* Consignes:
- 1) Dans le texte fourni, de quelle étoffe et de quelle couleur est la robe que porte la princesse ?
- 2) Pour chacune des affirmations suivantes, indiquez si elle s’accorde avec le texte fourni, en citant les mots qui permettent de trancher.
(a) L’homme alité serre la main des visiteurs de sa main gauche.
(b) C’est sa femme qui fait entrer les visiteurs dans la chambre.
(c) Ce jour-là, la princesse paraît abattue.
- 3) Recopiez à l’identique le passage du texte fourni qui va de « En sortant de » jusqu’à « l’épaisseur des fleurs. », ces mots compris.

Sa femme nous fait entrer dans sa chambre. Couché, allongé sur son lit, en une complète immobilité, ainsi qu’un beau mort arabe à la barbe noire et blanche, il nous dit : « Je ne suis pas encore mort ! » en nous serrant la main de sa main droite, celle qui est encore bonne. Puis, il a ajouté quelques mots d’une voix brève, nerveuse, saccadée, et rentre dans ce silence sans mouvement, qu’ont les malades, relevant de ces coups de foudre, et qui semblent avoir la crainte de remuer leur mal.

 

En sortant de là, nous tombons chez la princesse, aujourd’hui tout animée, toute verveuse, et dans une robe de crêpe bleu, d’un délicieux bleu faux de Chine, et brodée de bouquets exotiques dont la broderie a l’épaisseur des fleurs.

* Données sources:
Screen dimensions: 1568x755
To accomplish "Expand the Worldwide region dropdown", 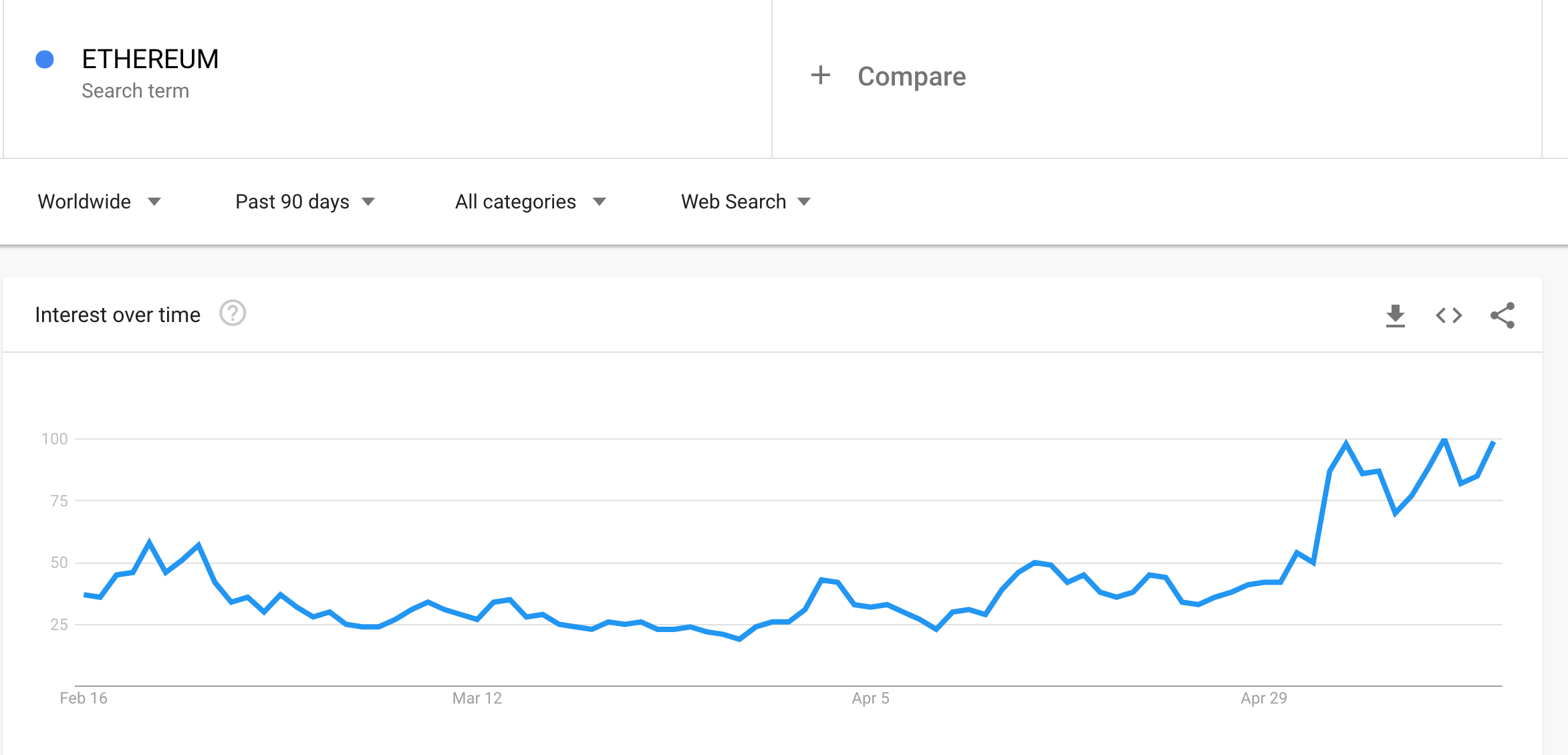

* Corrigé:
- 1) Une robe de crêpe bleu, d’un délicieux bleu faux de Chine.

- 2)
(a) Non : « en nous serrant la main de sa main droite, celle qui est encore bonne ».
(b) Oui : « Sa femme nous fait entrer dans sa chambre ».
(c) Non : « aujourd’hui tout animée, toute verveuse ».

- 3)
En sortant de là, nous tombons chez la princesse, aujourd’hui tout animée, toute verveuse, et dans une robe de crêpe bleu, d’un délicieux bleu faux de Chine, et brodée de bouquets exotiques dont la broderie a l’épaisseur des fleurs.